Work instructions: The line containing "XEROX 003R95921 (370, 565)" marks the start. Return it and every later line of the listing below exactly, ending with the last one.

Data shown section start

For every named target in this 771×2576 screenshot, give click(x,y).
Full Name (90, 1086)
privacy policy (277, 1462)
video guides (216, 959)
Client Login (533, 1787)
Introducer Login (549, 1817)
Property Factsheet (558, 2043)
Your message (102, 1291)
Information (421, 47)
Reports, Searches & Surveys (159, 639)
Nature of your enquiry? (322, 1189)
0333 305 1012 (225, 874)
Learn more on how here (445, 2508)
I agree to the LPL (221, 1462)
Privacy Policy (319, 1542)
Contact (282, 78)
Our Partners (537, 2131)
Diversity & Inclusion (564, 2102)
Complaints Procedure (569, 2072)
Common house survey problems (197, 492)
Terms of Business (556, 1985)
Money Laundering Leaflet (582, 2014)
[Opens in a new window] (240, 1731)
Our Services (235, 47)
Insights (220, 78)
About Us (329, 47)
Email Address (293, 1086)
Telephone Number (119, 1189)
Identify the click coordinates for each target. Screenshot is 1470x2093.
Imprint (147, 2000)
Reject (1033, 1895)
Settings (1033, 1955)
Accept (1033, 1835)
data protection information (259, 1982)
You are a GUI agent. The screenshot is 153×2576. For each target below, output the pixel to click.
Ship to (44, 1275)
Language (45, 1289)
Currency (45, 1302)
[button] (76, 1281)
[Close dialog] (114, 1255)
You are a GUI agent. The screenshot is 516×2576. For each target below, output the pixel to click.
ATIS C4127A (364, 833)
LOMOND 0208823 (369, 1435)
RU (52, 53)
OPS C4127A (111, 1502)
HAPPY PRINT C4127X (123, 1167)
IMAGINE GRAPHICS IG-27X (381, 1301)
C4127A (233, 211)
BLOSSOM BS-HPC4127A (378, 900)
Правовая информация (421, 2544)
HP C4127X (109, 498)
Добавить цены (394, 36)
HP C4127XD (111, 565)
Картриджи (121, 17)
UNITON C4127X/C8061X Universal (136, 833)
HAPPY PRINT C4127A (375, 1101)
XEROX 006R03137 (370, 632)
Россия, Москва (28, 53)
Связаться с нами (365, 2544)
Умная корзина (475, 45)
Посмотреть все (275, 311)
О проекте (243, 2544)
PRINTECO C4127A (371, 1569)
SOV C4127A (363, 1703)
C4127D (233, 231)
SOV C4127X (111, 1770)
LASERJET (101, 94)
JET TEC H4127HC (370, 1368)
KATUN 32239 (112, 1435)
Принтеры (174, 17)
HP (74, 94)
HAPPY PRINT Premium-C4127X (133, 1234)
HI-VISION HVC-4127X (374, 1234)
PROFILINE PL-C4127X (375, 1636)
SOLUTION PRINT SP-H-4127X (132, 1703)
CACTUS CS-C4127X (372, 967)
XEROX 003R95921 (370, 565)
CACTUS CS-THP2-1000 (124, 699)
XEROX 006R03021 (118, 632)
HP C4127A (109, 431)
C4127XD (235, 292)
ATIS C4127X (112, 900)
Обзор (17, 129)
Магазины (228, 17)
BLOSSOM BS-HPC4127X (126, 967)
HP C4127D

Data shown section end

Answer box:
XEROX 003R95921 (370, 565)
CACTUS CS-THP2-1000 (124, 699)
XEROX 006R03021 (118, 632)
HP C4127A (109, 431)
C4127XD (235, 292)
ATIS C4127X (112, 900)
Обзор (17, 129)
Магазины (228, 17)
BLOSSOM BS-HPC4127X (126, 967)
HP C4127D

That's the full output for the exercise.